## TASK SET:
a: Retype the passage of the article on families moving to the UAE starting at "Every year, tens" and ending at "are factored in.".
b: List the countries that the article on families moving to the UAE names as places where the same earnings would be subject to income tax.
c: According to the article on families moving to the UAE, is each statement true? Answer yes or no for each and quote the words that decide it. (i) Dubai took in an estimated 200,000 new residents in 2025. (ii) The UAE levies a personal income tax. (iii) In the comparison countries, income tax can take 30–45% of gross pay.

Why Families Are Moving to the UAE in 2026
Apr 10, 2026

Every year, tens of thousands of families make a decision that would have seemed unusual a generation ago: they leave behind familiar cities, established schools, and inherited assumptions about home—and they move to the UAE. In 2025, Dubai alone welcomed an estimated 200,000 new residents. A significant and growing proportion of them arrived not as single professionals, but as complete family units. This is the story of why.
01 — Tax-Free Salaries That Reshape Family Finances
The most immediate and quantifiable reason families relocate to the UAE is straightforward: there is no personal income tax. A family household earning AED 50,000 per month in Dubai takes home every dirham. The same earnings in the United Kingdom, Australia, or Canada would be subject to income tax rates that can consume 30–45% of gross pay once national insurance, state taxes, or Medicare levies are factored in.

## PROVIDED RECORDS:
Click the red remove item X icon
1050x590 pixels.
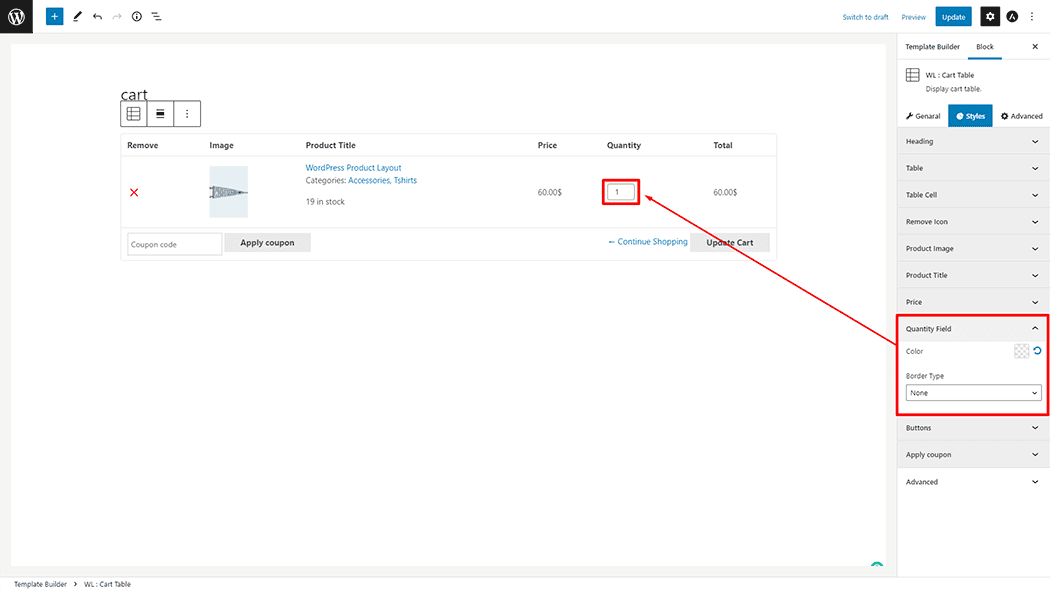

* * *

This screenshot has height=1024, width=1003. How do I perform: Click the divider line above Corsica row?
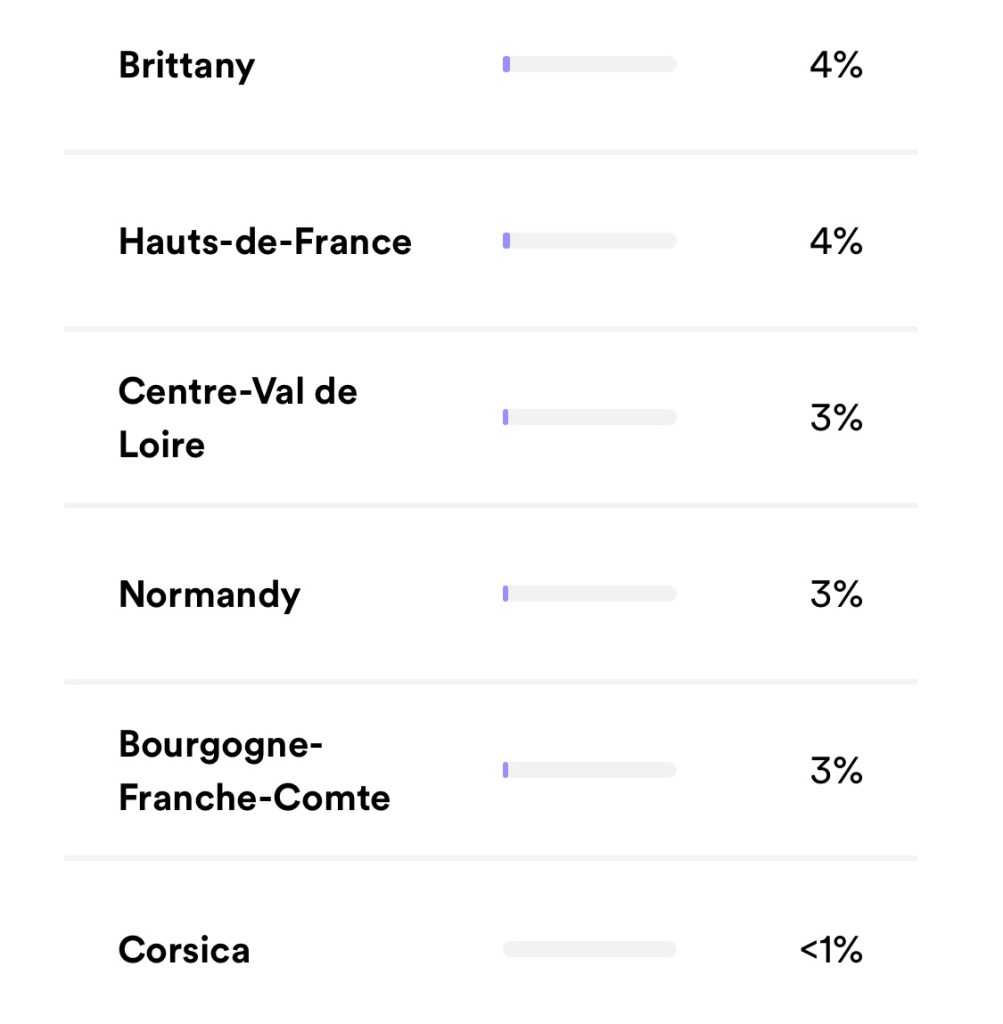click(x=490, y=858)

* * *

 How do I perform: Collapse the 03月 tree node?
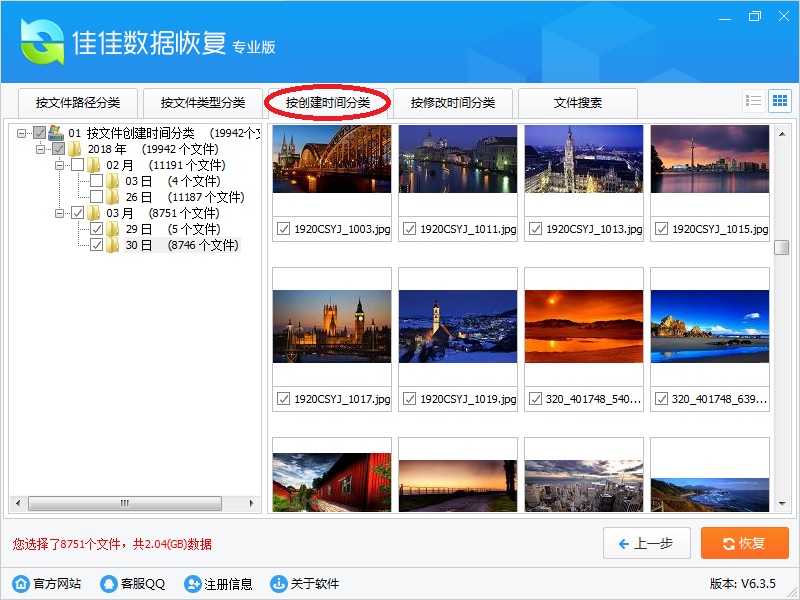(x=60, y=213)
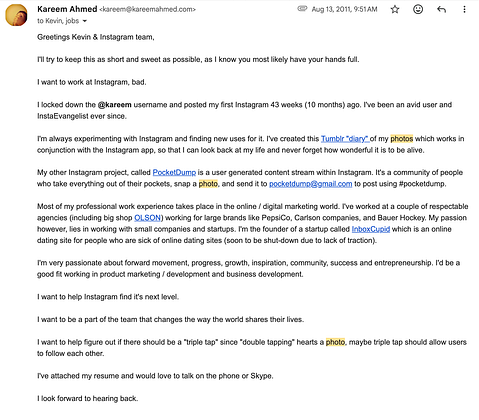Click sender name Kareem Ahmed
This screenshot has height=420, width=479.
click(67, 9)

## RESULTS IN ORDER:
a:
Every year, tens of thousands of families make a decision that would have seemed unusual a generation ago: they leave behind familiar cities, established schools, and inherited assumptions about home—and they move to the UAE. In 2025, Dubai alone welcomed an estimated 200,000 new residents. A significant and growing proportion of them arrived not as single professionals, but as complete family units. This is the story of why.
01 — Tax-Free Salaries That Reshape Family Finances
The most immediate and quantifiable reason families relocate to the UAE is straightforward: there is no personal income tax. A family household earning AED 50,000 per month in Dubai takes home every dirham. The same earnings in the United Kingdom, Australia, or Canada would be subject to income tax rates that can consume 30–45% of gross pay once national insurance, state taxes, or Medicare levies are factored in.

b: United Kingdom, Australia, Canada

c:
(i) Yes: "In 2025, Dubai alone welcomed an estimated 200,000 new residents."
(ii) No: "there is no personal income tax."
(iii) Yes: "income tax rates that can consume 30–45% of gross pay"